The restaurant industry is facing a battle on two fronts – the battle for labor and the battle for market share. While some chains are managing to keep their position amid rising competition, others are feeling the pressure. And while the war for market share rages on, operators are reporting quarter after quarter that it is increasingly harder to find qualified employees.
A tight relationship exists between unemployment and turnover rates. The huge swing in unemployment bodes well for job seekers. Operators, however, are facing the toughest labor market the industry has seen in years. Between 2012 and 2018, hourly restaurant turnover increased from 100 percent to 115 percent. Management turnover during that same period rose from 26 percent to 38 percent.
Two-thirds (69 percent) of restaurant employees are walking out the door voluntarily. Not only is this costly (the cost of turnover is about $1,900 per hourly employee and $14,000 for a manager), but it has huge implications from a consistency perspective. Maintaining the flow of normalcy for your employees and your customers becomes complicated when 40 percent of hourly employees are walking out the door within 90 days and 36 percent of managers are leaving within the first year (read: Five Reasons Your General Managers are Not Engaged & How to Change It).
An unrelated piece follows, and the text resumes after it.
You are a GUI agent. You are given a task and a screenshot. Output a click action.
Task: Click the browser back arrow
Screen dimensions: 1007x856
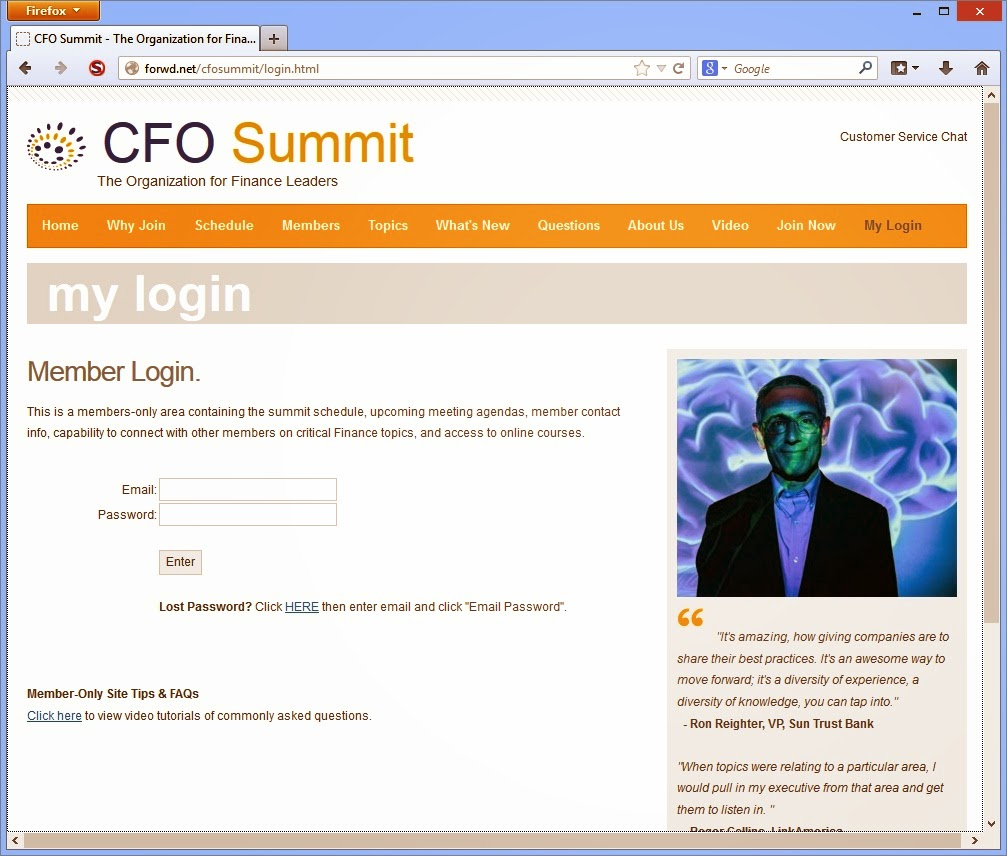click(x=25, y=68)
The Battle for Customers Rages On
The industry has seen upward momentum since the third quarter of 2017 – sales and traffic are trending up. But even with the increase in sales, only 22 percent of companies across the industry are seeing positive traffic. There are a lot of forces at play in terms of where the customers are going, whether they are leaning toward meal delivery kits, shopping for their own groceries or dining at independents.
To offset the traffic decline, much of the industry’s increase in sales is coming from raising prices. “We saw price increases between two and three percent in 2018, which is not a sustainable recipe for growth. At some point, your customers can say ‘enough’ and look for alternatives,” shared Michael Harms, vice president of operations at TDn2K. “For brands competing on value or price point in a commoditized industry, it’s a race to the bottom.”
On the market front, the brands performing in the top 25 percent are pulling ahead, a trend that has continued for over three years. A notable difference with these top quartile brands lies in their turnover numbers. Top quartile restaurants (those in the top 25 percent of brands tracked by TDn2K) are seeing turnover 11 points lower for managers and 22 points lower for hourly employees.
The Ultimate Payoff for Retaining Employees: Maintaining Consistency and Increasing Sales
These brands that are seeing lower turnover are rewarded in sales and traffic. Compared to brands in the bottom quartile, top performing restaurants are 7.2 percent ahead in comp sales and 6.9 percent ahead in comp traffic.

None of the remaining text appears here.